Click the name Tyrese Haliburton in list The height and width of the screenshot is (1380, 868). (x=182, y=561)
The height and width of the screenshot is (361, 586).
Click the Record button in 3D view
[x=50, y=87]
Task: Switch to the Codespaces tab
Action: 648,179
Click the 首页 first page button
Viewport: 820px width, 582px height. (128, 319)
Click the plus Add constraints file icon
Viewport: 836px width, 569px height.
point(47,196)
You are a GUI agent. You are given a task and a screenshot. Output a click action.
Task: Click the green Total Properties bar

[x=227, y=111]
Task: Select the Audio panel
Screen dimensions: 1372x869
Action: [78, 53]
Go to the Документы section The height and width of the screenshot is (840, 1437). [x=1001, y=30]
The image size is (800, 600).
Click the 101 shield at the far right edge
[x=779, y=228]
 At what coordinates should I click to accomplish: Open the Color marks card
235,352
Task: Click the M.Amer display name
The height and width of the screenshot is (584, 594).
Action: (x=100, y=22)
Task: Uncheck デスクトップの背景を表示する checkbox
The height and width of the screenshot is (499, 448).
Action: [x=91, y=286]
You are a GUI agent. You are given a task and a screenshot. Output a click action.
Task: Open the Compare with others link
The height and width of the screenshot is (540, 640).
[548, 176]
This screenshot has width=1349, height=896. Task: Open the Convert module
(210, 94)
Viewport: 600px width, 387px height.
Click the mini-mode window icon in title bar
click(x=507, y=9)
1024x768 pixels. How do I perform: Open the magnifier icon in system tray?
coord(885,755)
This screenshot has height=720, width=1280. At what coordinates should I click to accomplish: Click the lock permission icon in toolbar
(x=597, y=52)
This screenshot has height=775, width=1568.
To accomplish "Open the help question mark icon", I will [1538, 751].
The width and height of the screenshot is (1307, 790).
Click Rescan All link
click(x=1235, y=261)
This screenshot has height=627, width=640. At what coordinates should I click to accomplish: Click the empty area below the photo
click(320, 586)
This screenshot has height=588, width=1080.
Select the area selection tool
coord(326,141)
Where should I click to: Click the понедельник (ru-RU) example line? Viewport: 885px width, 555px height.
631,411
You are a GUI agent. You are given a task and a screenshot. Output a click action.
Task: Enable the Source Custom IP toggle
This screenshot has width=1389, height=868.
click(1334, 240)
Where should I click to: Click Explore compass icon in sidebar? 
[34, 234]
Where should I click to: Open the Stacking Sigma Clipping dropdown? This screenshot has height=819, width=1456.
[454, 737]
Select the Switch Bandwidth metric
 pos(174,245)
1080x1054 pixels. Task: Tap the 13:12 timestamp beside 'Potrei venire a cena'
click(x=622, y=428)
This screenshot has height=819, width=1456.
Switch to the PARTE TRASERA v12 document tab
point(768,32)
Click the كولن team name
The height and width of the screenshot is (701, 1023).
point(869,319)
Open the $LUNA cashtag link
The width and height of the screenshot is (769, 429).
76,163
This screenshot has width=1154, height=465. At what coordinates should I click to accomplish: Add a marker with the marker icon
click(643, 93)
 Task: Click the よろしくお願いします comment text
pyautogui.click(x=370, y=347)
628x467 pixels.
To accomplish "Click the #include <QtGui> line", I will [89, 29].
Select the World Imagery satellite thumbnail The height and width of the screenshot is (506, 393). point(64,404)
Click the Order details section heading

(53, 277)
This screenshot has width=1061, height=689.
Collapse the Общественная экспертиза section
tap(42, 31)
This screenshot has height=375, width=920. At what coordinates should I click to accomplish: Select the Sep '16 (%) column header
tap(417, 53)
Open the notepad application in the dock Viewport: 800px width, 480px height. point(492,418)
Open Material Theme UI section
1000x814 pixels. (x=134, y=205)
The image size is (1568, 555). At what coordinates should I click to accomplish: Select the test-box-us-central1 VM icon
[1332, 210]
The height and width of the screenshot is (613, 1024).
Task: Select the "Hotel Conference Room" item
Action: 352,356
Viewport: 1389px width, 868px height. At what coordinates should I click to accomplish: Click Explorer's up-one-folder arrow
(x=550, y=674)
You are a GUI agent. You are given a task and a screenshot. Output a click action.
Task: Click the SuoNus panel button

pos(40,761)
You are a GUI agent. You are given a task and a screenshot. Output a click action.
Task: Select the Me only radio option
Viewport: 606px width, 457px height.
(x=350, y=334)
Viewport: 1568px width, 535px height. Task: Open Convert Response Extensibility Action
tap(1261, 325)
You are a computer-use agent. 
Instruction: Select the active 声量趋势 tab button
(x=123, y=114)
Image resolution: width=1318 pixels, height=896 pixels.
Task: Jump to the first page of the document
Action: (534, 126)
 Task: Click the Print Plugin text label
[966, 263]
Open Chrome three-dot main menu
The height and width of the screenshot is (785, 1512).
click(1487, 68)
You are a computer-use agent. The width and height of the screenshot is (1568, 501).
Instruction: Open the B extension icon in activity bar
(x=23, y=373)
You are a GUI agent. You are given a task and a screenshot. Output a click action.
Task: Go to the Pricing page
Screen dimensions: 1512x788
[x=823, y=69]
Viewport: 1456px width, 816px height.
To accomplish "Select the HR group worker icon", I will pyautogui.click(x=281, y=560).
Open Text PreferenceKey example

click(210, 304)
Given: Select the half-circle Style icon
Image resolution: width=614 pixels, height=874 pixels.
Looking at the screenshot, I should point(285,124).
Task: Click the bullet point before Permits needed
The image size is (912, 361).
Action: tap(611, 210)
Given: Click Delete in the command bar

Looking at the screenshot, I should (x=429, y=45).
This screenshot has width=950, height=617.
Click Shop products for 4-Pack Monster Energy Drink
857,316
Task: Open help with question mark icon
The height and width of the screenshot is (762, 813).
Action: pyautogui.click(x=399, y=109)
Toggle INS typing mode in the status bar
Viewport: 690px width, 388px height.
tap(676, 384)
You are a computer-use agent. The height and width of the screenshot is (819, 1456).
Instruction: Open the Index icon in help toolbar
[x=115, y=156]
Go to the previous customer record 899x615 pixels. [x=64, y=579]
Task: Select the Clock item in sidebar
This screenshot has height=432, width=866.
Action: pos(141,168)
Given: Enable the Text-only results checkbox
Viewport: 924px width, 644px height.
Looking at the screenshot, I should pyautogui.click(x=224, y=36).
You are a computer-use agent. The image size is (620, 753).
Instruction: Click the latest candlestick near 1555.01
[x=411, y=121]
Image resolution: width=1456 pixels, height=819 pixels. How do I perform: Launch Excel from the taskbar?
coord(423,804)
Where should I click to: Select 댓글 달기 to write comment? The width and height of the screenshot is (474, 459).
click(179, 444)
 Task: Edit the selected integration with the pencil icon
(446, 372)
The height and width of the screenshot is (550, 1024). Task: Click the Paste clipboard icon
══════════
[Work to complete] Repeat all of the records above word for word, keeping every line unchanged.

[Written answer]
Click the name Tyrese Haliburton in list The height and width of the screenshot is (1380, 868). (x=182, y=561)
The height and width of the screenshot is (361, 586).
Click the Record button in 3D view
[x=50, y=87]
Task: Switch to the Codespaces tab
Action: 648,179
Click the 首页 first page button
Viewport: 820px width, 582px height. (128, 319)
Click the plus Add constraints file icon
Viewport: 836px width, 569px height.
point(47,196)
You are a GUI agent. You are given a task and a screenshot. Output a click action.
Task: Click the green Total Properties bar

[x=227, y=111]
Task: Select the Audio panel
Screen dimensions: 1372x869
Action: [78, 53]
Go to the Документы section The height and width of the screenshot is (840, 1437). [x=1001, y=30]
The image size is (800, 600).
Click the 101 shield at the far right edge
[x=779, y=228]
 At what coordinates should I click to accomplish: Open the Color marks card
235,352
Task: Click the M.Amer display name
The height and width of the screenshot is (584, 594).
Action: (x=100, y=22)
Task: Uncheck デスクトップの背景を表示する checkbox
The height and width of the screenshot is (499, 448).
Action: [x=91, y=286]
You are a GUI agent. You are given a task and a screenshot. Output a click action.
Task: Open the Compare with others link
The height and width of the screenshot is (540, 640).
[548, 176]
This screenshot has width=1349, height=896. Task: Open the Convert module
(210, 94)
Viewport: 600px width, 387px height.
Click the mini-mode window icon in title bar
click(x=507, y=9)
1024x768 pixels. How do I perform: Open the magnifier icon in system tray?
coord(885,755)
This screenshot has height=720, width=1280. At what coordinates should I click to accomplish: Click the lock permission icon in toolbar
(x=597, y=52)
This screenshot has height=775, width=1568.
To accomplish "Open the help question mark icon", I will [1538, 751].
The width and height of the screenshot is (1307, 790).
Click Rescan All link
click(x=1235, y=261)
This screenshot has height=627, width=640. At what coordinates should I click to accomplish: Click the empty area below the photo
click(320, 586)
This screenshot has height=588, width=1080.
Select the area selection tool
coord(326,141)
Where should I click to: Click the понедельник (ru-RU) example line? Viewport: 885px width, 555px height.
631,411
You are a GUI agent. You are given a task and a screenshot. Output a click action.
Task: Enable the Source Custom IP toggle
This screenshot has width=1389, height=868.
click(1334, 240)
Where should I click to: Click Explore compass icon in sidebar? 
[34, 234]
Where should I click to: Open the Stacking Sigma Clipping dropdown? This screenshot has height=819, width=1456.
[454, 737]
Select the Switch Bandwidth metric
 pos(174,245)
1080x1054 pixels. Task: Tap the 13:12 timestamp beside 'Potrei venire a cena'
click(x=622, y=428)
This screenshot has height=819, width=1456.
Switch to the PARTE TRASERA v12 document tab
point(768,32)
Click the كولن team name
The height and width of the screenshot is (701, 1023).
point(869,319)
Open the $LUNA cashtag link
The width and height of the screenshot is (769, 429).
76,163
This screenshot has width=1154, height=465. At what coordinates should I click to accomplish: Add a marker with the marker icon
click(643, 93)
 Task: Click the よろしくお願いします comment text
pyautogui.click(x=370, y=347)
628x467 pixels.
To accomplish "Click the #include <QtGui> line", I will [89, 29].
Select the World Imagery satellite thumbnail The height and width of the screenshot is (506, 393). point(64,404)
Click the Order details section heading

(53, 277)
This screenshot has width=1061, height=689.
Collapse the Общественная экспертиза section
tap(42, 31)
This screenshot has height=375, width=920. At what coordinates should I click to accomplish: Select the Sep '16 (%) column header
tap(417, 53)
Open the notepad application in the dock Viewport: 800px width, 480px height. point(492,418)
Open Material Theme UI section
1000x814 pixels. (x=134, y=205)
The image size is (1568, 555). At what coordinates should I click to accomplish: Select the test-box-us-central1 VM icon
[1332, 210]
The height and width of the screenshot is (613, 1024).
Task: Select the "Hotel Conference Room" item
Action: 352,356
Viewport: 1389px width, 868px height. At what coordinates should I click to accomplish: Click Explorer's up-one-folder arrow
(x=550, y=674)
You are a GUI agent. You are given a task and a screenshot. Output a click action.
Task: Click the SuoNus panel button

pos(40,761)
You are a GUI agent. You are given a task and a screenshot. Output a click action.
Task: Select the Me only radio option
Viewport: 606px width, 457px height.
(x=350, y=334)
Viewport: 1568px width, 535px height. Task: Open Convert Response Extensibility Action
tap(1261, 325)
You are a computer-use agent. 
Instruction: Select the active 声量趋势 tab button
(x=123, y=114)
Image resolution: width=1318 pixels, height=896 pixels.
Task: Jump to the first page of the document
Action: (534, 126)
 Task: Click the Print Plugin text label
[966, 263]
Open Chrome three-dot main menu
The height and width of the screenshot is (785, 1512).
click(1487, 68)
You are a computer-use agent. The width and height of the screenshot is (1568, 501).
Instruction: Open the B extension icon in activity bar
(x=23, y=373)
You are a GUI agent. You are given a task and a screenshot. Output a click action.
Task: Go to the Pricing page
Screen dimensions: 1512x788
[x=823, y=69]
Viewport: 1456px width, 816px height.
To accomplish "Select the HR group worker icon", I will pyautogui.click(x=281, y=560).
Open Text PreferenceKey example

click(210, 304)
Given: Select the half-circle Style icon
Image resolution: width=614 pixels, height=874 pixels.
Looking at the screenshot, I should point(285,124).
Task: Click the bullet point before Permits needed
The image size is (912, 361).
Action: tap(611, 210)
Given: Click Delete in the command bar

Looking at the screenshot, I should (x=429, y=45).
This screenshot has width=950, height=617.
Click Shop products for 4-Pack Monster Energy Drink
857,316
Task: Open help with question mark icon
The height and width of the screenshot is (762, 813).
Action: pyautogui.click(x=399, y=109)
Toggle INS typing mode in the status bar
Viewport: 690px width, 388px height.
tap(676, 384)
You are a computer-use agent. The height and width of the screenshot is (819, 1456).
Instruction: Open the Index icon in help toolbar
[x=115, y=156]
Go to the previous customer record 899x615 pixels. [x=64, y=579]
Task: Select the Clock item in sidebar
This screenshot has height=432, width=866.
Action: pos(141,168)
Given: Enable the Text-only results checkbox
Viewport: 924px width, 644px height.
Looking at the screenshot, I should pyautogui.click(x=224, y=36).
You are a computer-use agent. The image size is (620, 753).
Instruction: Click the latest candlestick near 1555.01
[x=411, y=121]
Image resolution: width=1456 pixels, height=819 pixels. How do I perform: Launch Excel from the taskbar?
coord(423,804)
Where should I click to: Select 댓글 달기 to write comment? The width and height of the screenshot is (474, 459).
click(179, 444)
 Task: Edit the selected integration with the pencil icon
(446, 372)
The height and width of the screenshot is (550, 1024). Task: Click the Paste clipboard icon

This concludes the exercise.